For the benefit for readers, my translation of the two quoted sentences from Paul Lin's article in Liberty Times (quoted by Jerome Besson above):

「Given that she [Hung] views Taiwan's democracy as "PopulaNazi[*]" and talks about "fighting for the acceptance of the hearts of 1.3 billion [Chinese] people" (which in reality means the heart of the CCP) without any regard to the 2.3 million Taiwanese people, one must ask: Is she bidding for the Chairperson of PRC, or for the ROC President?」 ... 「The most ambiguous role one sees in all the happenings falls on that of Eric Chu who, in spite of his special relationship with the US, holds up the view of "Both sides of the [Taiwan] Strait belongs to the same one China" and accordingly paves a path for Hung's presidential bid; in so doing, he totally deems KMT "Chinese-Only" and cuts himself off Taiwan's society. And yet, Chu [seemingly] does not wish for anything for himself in all this.」

*The term 「民粹」 was originally supposed to be a translation for the English word "populism". But the way 「民粹」 has been used, in particular, by KMT's propaganda machines, has always given the term an underlying Nazi-shade, with the visual/semantic link of the Han character 「粹」 (Nazi being 「納粹」). Thus, I translate 「民粹」 into "PopulaNazi" to render the proper meaning within the context. 「民粹」 as used by KMT's propaganda has never meant "populism", which in proper way should be translated as 「取悅主義」 in Chinese.

Anonymous said...

This feels all wrong. Is the Hung nomination a Trojan Horse?

Anonymous said...


Register is important in translation, just as it is for KMT primaries! May I propose "volkisch" as a close equivalent of 民粹 ? That would preserve the fascist overtones without going over the top.

Michael Turton said...

I've used volkish before, it's more correct than you know. See Dikotter on Chinese construction of race.

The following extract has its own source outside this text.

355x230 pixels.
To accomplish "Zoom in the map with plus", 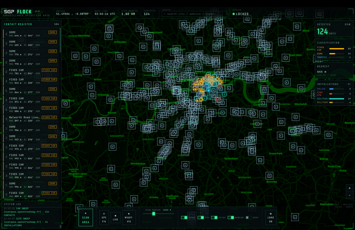I will tap(349, 188).
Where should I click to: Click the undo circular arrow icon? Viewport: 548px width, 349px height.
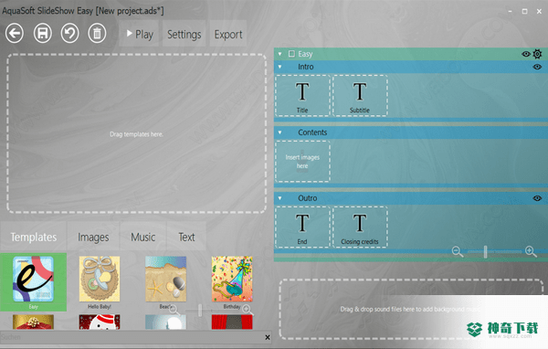click(70, 34)
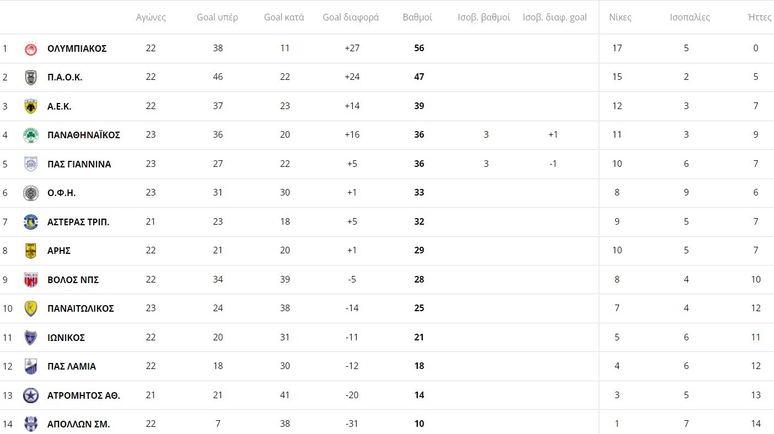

an angry taiwanese said...

to examine Taiwanese elections from a neutral standpoint
once upon a time when some taiwanese scholars, doctors, artists did similar things with spoken words, they were killed by the Chinese Nationalists, after first being tortured and mutilated.

If anyone still believes that the Chinese Nationalists welcomes a neutral criticism, they are like those zoologists who are puzzled why crocodiles refuse a high fiber balanced meal.